Changes to pandas dataframe in for loop is only partially saved


I have two dfs, and want to manipulate them in some way with a for loop.

I have found that creating a new column within the loop updates the df. But not with other commands like set_index, or dropping columns.

import pandas as pd
import numpy as np

gen1 = pd.DataFrame(np.random.rand(12,3))
gen2 = pd.DataFrame(np.random.rand(12,3))

df1 = pd.DataFrame(gen1)
df2 = pd.DataFrame(gen2)


all_df = [df1, df2]

for x in all_df:
    x['test'] = x[1]+1
    x = x.set_index(0).drop(2, axis=1)
    print(x)

Note that when each df is printed as per the loop, both dfs execute all the commands perfectly. But then when I call either df after, only the new column 'test' is there, and 'set_index' and 'drop' column is undone.

Am I missing something as to why only one of the commands have been made permanent? Thank you.


Solution

  • Here's what's going on:

    x is a variable that at the start of each iteration of your for loop initially refers to an element of the list all_df. When you assign to x['test'], you are using x to update that element, so it does what you want.
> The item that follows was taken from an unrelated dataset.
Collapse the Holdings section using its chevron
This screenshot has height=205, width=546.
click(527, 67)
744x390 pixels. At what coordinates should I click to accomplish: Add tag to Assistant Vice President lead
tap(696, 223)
    However, when you assign something new to x, you are simply causing x to refer to that new thing without touching the contents of what x previously referred to (namely, the element of all_df that you are hoping to change).

    You could try something like this instead:

    for x in all_df:
        x['test'] = x[1]+1
        x.set_index(0, inplace=True)
        x.drop(2, axis=1, inplace=True)
    
    print(df1)
    print(df2)
    

    Please note that using inplace is often discouraged (see here for example), so you may want to consider whether there's a way to achieve your objective using new DataFrame objects created based on df1 and df2.